Avoiding allegations of improper tax advice

Casual advice creates big exposure for malpractice claims

Bonita Smith

University of Maryland University College

March 10, 2013

Summary

This article summarizes the risks associated with providing casual advice to clients and provides suggestions to mitigate the risk of experiencing malpractice claims.

Casual advice is generally given regularly in the tax business, however, CPA’s or tax preparers should be extremely careful when given advice as facts. People or clients take advice as gospel and they run with the advice without researching what the accountant has told them or following up once they complete their tax return. For example, “A client mentions that he is considering selling a piece of real estate and that, if he did, a large taxable gain would result. The CPA indicates that if a like-kind exchange were completed, the gain could be deferred. The CPA then walks the client through the requirements of a Sec. 1031 exchange.

The following year, when compiling information to prepare the client’s tax return, the client mentions to the CPA that the like-kind exchange was completed and thanks the CPA for the advice.
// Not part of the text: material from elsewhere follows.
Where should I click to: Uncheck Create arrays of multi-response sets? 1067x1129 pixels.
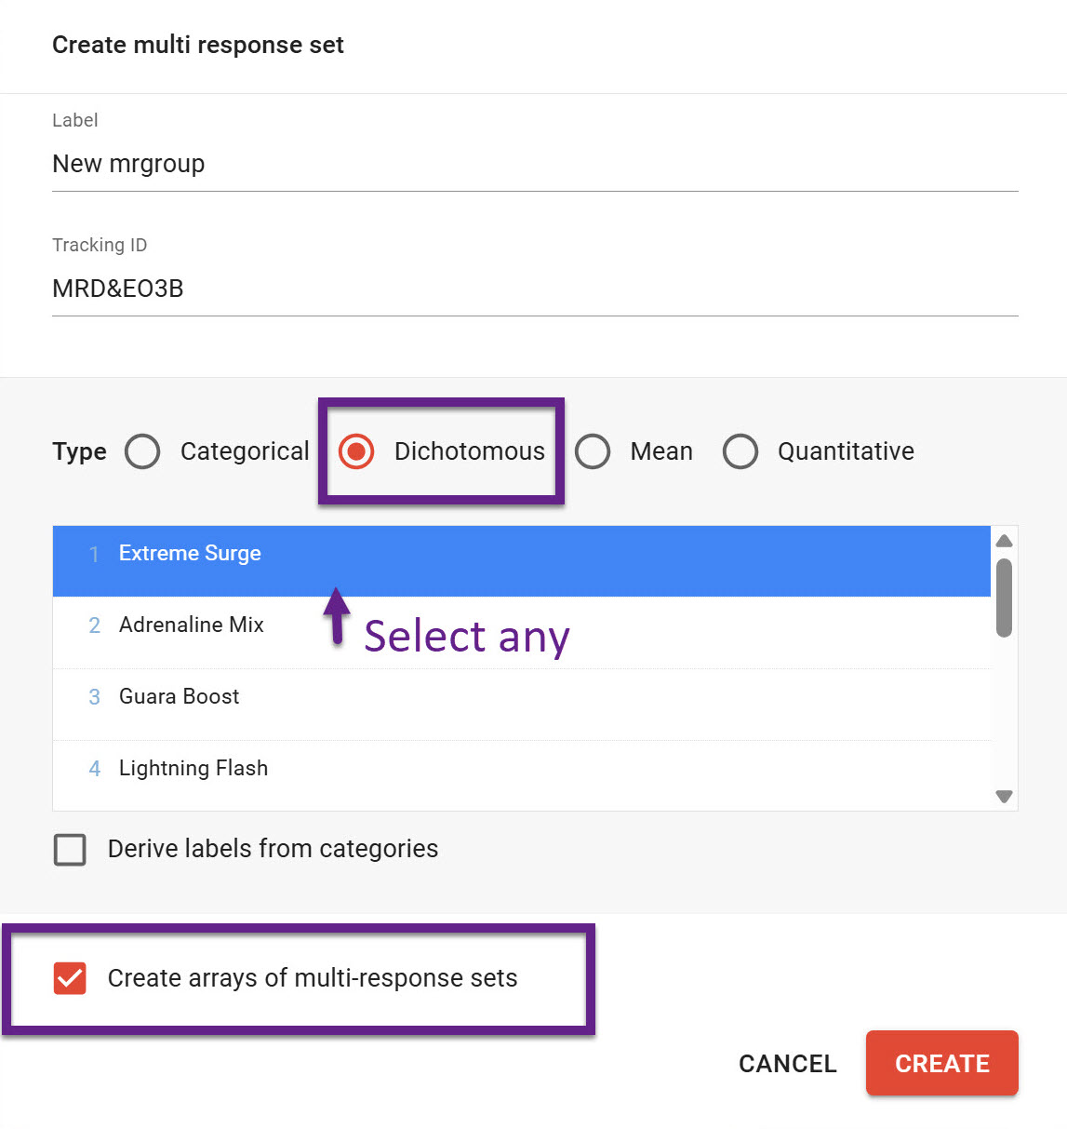click(70, 978)
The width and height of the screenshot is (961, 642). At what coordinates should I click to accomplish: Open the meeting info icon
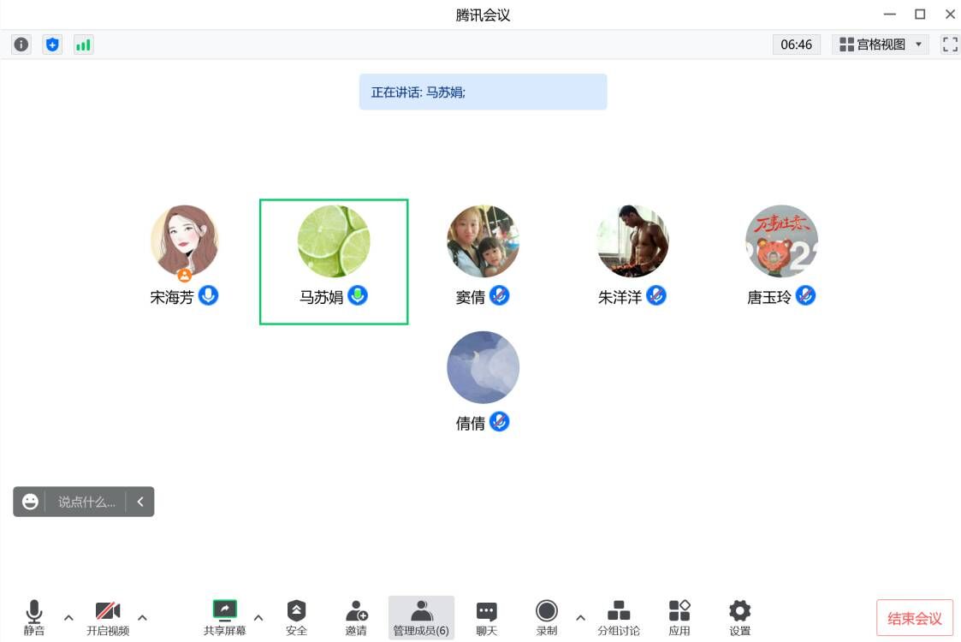pos(21,45)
Unfortunately, while preparing the tax return, the CPA identifies that the exchange was completed more than 180 days after the sale of the exchanged property. As a result, the transaction does not qualify for deferral, and the client is required to pay tax on a gain that was not anticipated.”
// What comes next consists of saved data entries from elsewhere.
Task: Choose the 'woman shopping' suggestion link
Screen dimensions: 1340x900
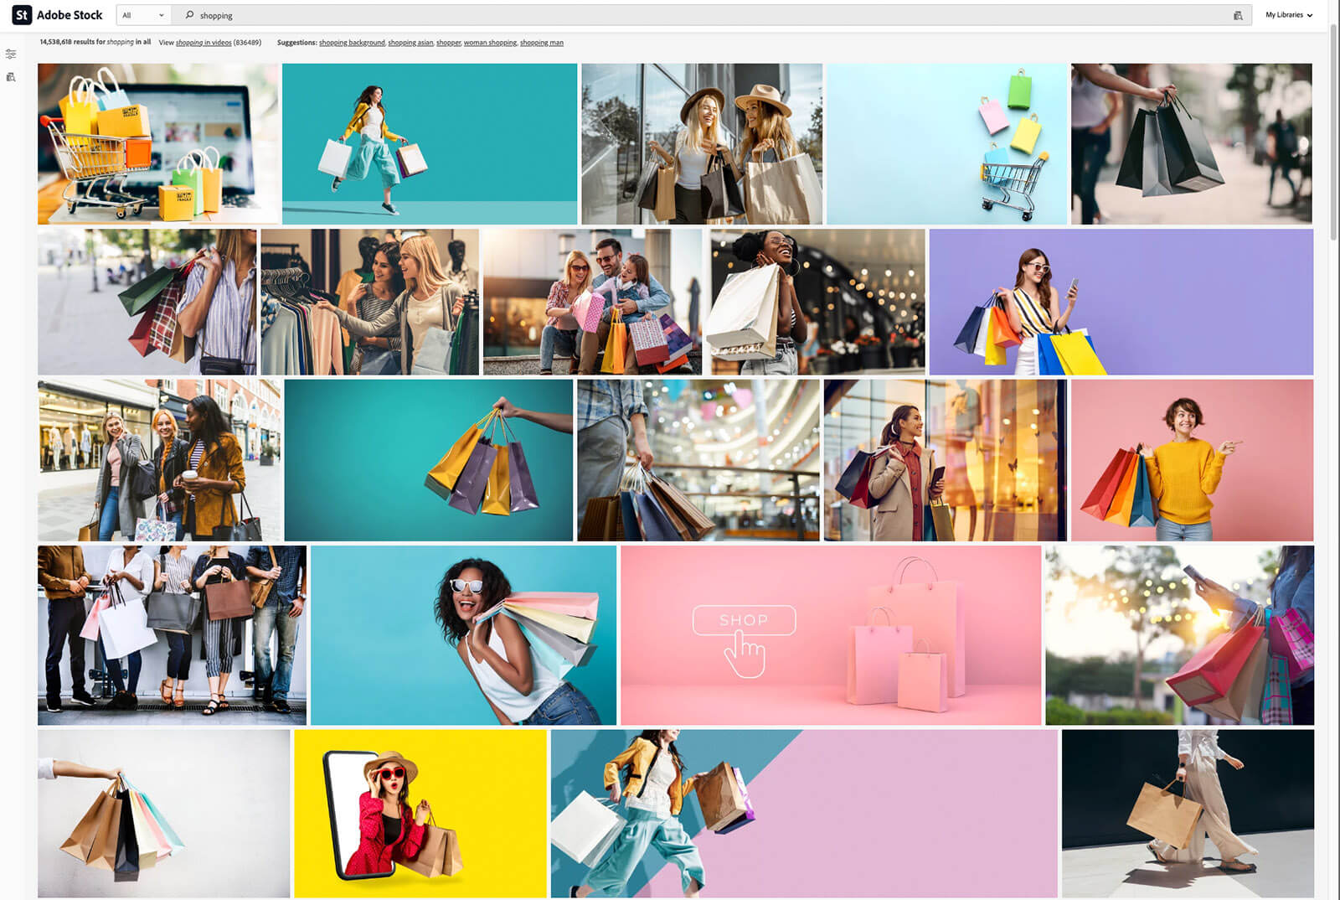Action: (490, 43)
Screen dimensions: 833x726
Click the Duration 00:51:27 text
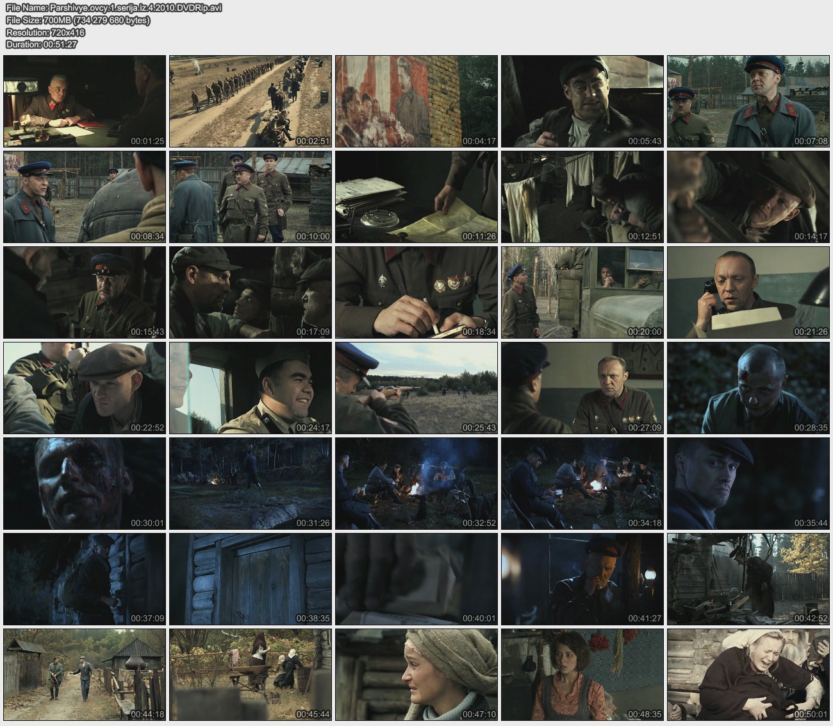(x=42, y=45)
From this incident alone professional liability claims have been made arising alleging that the client relied on the CPA’s advice in making the decision and that the tax would not be owed had the CPA not given the client “casual” information on how to defer the gain with a 1031 exchange.

“When discussing tax matters casually, ensure that anyone who is not a client understands that you are not providing tax advice, that you are speaking broadly and not to his or her specific...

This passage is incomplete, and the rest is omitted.